On the surface, the documentary Space Dogs is about the Soviet space program during its infancy, when dogs were placed into spacecrafts and sent above the atmosphere and eventually (usually) brought back. Sometimes the animals were alive and visibly shaken; other times they were dead. To the human scientists, it didn’t really matter, at least not until they were ready to run such missions on a more visible level. After those missions, they were able to mate a male and female dog who had been to space about a month after returning, and the resulting puppies were given to dignitaries and celebrities in the former Soviet Union. The idea was to prove that going to space didn’t harm a mammal’s reproductive abilities or result in mutant offspring.

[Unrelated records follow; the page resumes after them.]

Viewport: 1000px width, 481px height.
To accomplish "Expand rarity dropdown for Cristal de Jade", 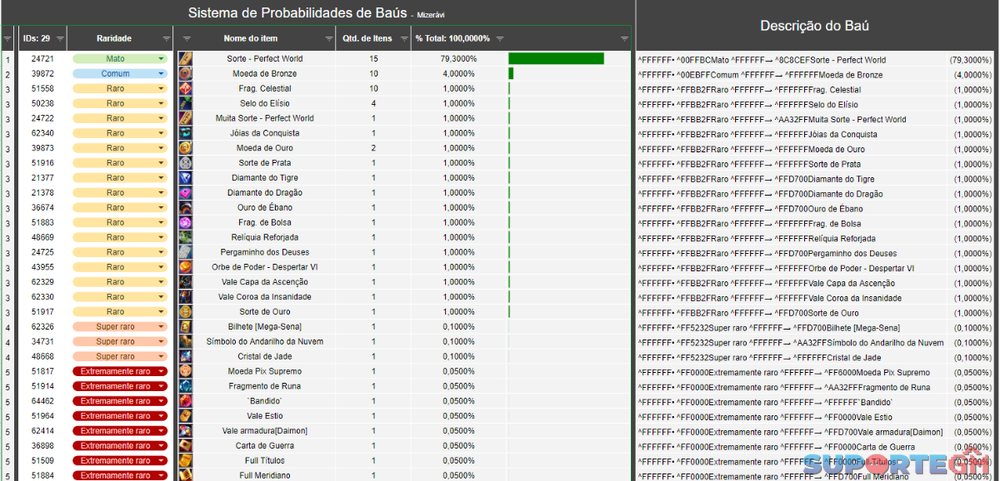I will (161, 356).
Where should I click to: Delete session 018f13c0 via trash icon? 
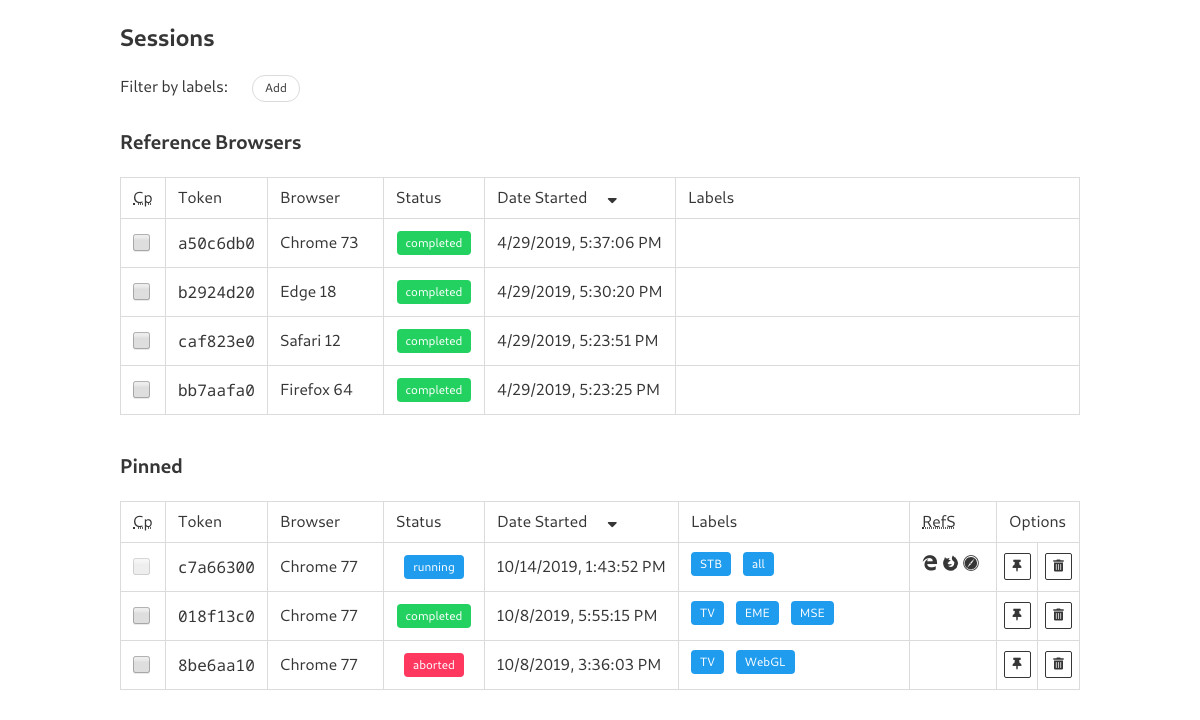click(x=1058, y=616)
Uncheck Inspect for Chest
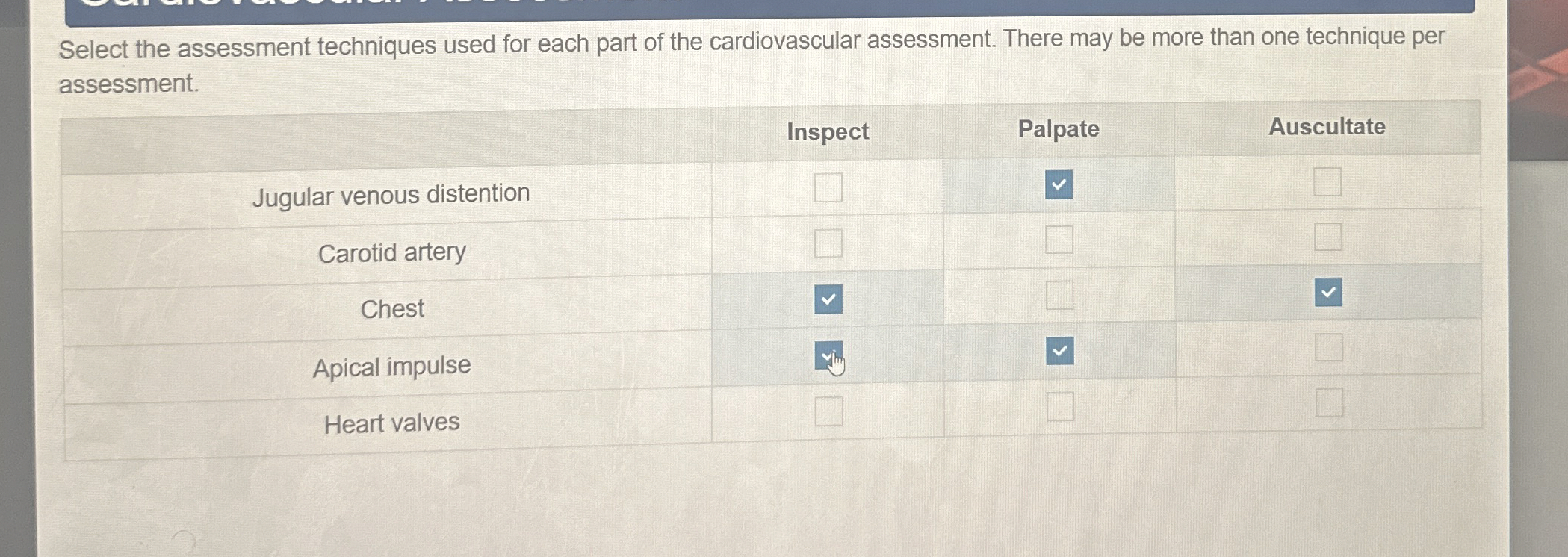This screenshot has height=557, width=1568. coord(829,300)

The common factor among all of these dogs (the Americans used chimps) was that they were all strays, taken from the streets, tested extensively and selected for these missions as much for their appearance as their ability to withstand the rigors of space travel. The first-ever living thing sent into space was one of these strays—a female named Laika, who died upon re-entry. As the film goes on, it becomes clear that Space Dogs is less about the space program and more about the toughness of these street dogs, who seem to co-exist on Russian streets right alongside humans but are also clever survivors who can transform into something more vicious when necessary.
Filmmakers Elsa Kremser and Levin Peter seem to exist side by side with these animals, who roam the streets and structures of whatever city they happen to live in, on the constant hunt for food. It’s impossible not to sense certain traits and patterns in their behavior. We see what noises and movements they react to, and which barely warrant a second glance. We see them at play, how they behave when they get territorial, how they are capable of destroying a part of a car with just their teeth, and how they are shown affection by most humans they come into contact with. Then, in one unforgettable moment, we’re walking along with a pair of dogs, the camera gliding next to them at their level, when they turn a corner and spot a cat. There’s a brief moment where everything freezes, when you catch your breath; then the cat makes a move to run, and one of the dogs gets it in its jaws and crushes it, turning it into a limp (but sadly, not entirely lifeless) object that it carries around and tears at for the next couple of minutes.
It’s a sequence that will haunt me for a long time, but it also encapsulates the point of the film: these dogs are wild animals that have grown comfortable around people but will eat anything they can kill. These strays were not sent to space for being cute and friendly; the Soviets need them to be tough, nearly indestructible to survive gravitational force, extreme heat, and the experimentation they had to endure on both sides of their missions. And by sticking primarily to the dogs’ POV, a world that we as humans are familiar with suddenly becomes unfamiliar and nerve-wracking. It’s a fascinating examination of perspective and seeing things through the eyes of another species, both on the streets of Russia and in the heavens. Where else are you going to find something as purely cinematic?
The film is now available via Facets’ Virtual Cinema program, through October 8. Space Dogs is Not Rated, but it does contain graphic content that some viewers may find upsetting. Parental guidance is suggested for younger viewers.